Dilyana Gaytandzhieva, an investigative reporter with the Arms Watch, said the documents which were leaked to her media, showed that in 2016 three foreign governments ordered and purchased 60 mm M73HE mortar shells from Serbia's ammunition factory Krusik: the US Government, Saudi Arabia and UAE.
Before, she published that Serbia-made ammunition ended in the hands of Islamic extremists in Yemen.
“Saudi Arabia does not officially export weapons to Ukraine, according to publicly available data. The US Government officially allowed exports of lethal weapons to Ukraine a year later, in December 2017. The UAE, however, did export weapons to Ukraine, according to Ukrainian officials,” Gaytandzhieva said.
She added that “documents reveal that in 2016 the UAE purchased a total of 120,000 pieces of mortar shells manufactured by Krusik. Among them such 60 mm M73 HE mortar shells as those found in Donbass.”
Gaytandzhieva said that the exporter was Serbia's private GIM company, “which according to a leaked GIM's letter to Krusik, was represented by Serbia's Interior Minister's father Branko Stefanovic.”
Both his son and Serbia's President Aleksandar Vucic, who first said Branko Stefanovic was just an employee at Krusik, later denied he had any links to the factory, despite the document obtained by BIRN showing his name on the list of Krusik's visitors from GIM.
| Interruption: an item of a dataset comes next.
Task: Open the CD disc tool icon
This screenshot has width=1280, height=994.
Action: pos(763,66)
“Documents published by Arms Watch reveal that weapons manufactured by Krusik and exported by the GIM company to Saudi Arabia had ended up with Islamic State terrorists in Yemen. The company, according to the leaked documents, was represented by the Minister's father. Three days after Arms Watch broke the story, on 18 September, Serbia's Interior Minister Nebojsa Stefanovic arrested the Krusik whistleblower Aleksandar Obradovic,” Gaytandzhieva wrote.
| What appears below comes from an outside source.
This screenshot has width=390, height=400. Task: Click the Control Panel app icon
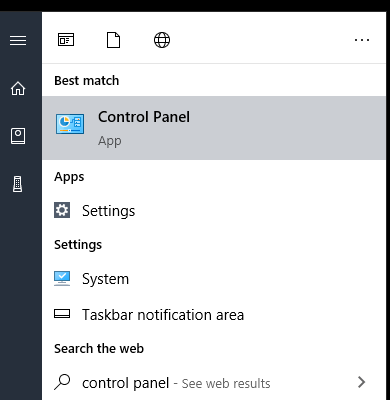pyautogui.click(x=70, y=124)
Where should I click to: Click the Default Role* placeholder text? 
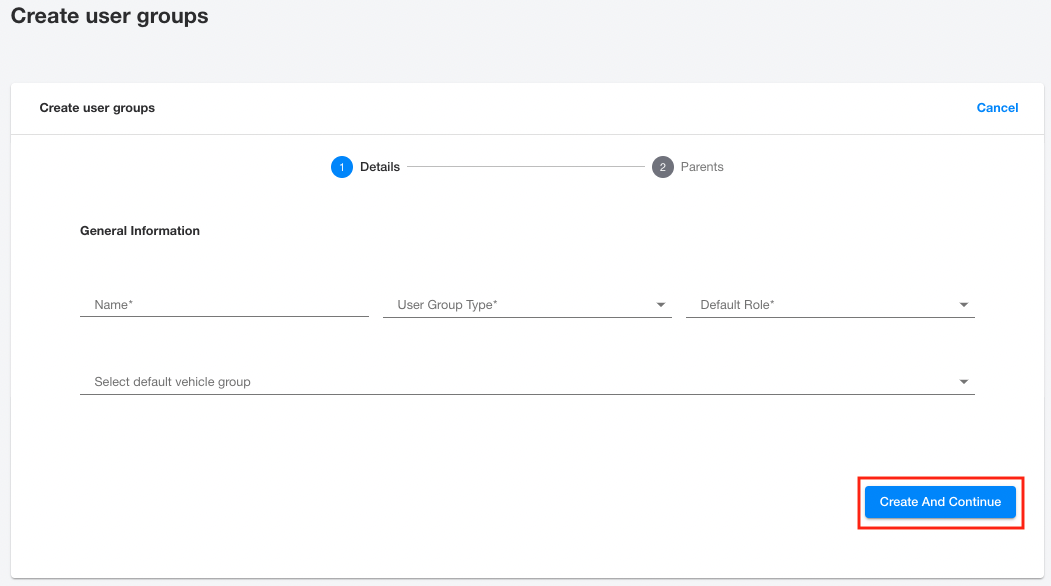tap(737, 305)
She added that instead of “investigating the arms trafficking to terrorists in Yemen, Serbia's prosecutors launched an investigation into the leak from Krusik and charged the whistleblower with revealing trade secrets. His arrest caused a wave of protests in Serbia, and he was released from prison and put under house arrest.”
“Aleksandar Obradovic is still under house arrest while those who traffic arms go free,” the reporters said.
In the meantime, the European Centre for Press and Media Freedom (ECPMF), founded in 2015 as a watchdog of the European Charter on Freedom of the Press, tweeted an alert about Obradovic being under house arrest.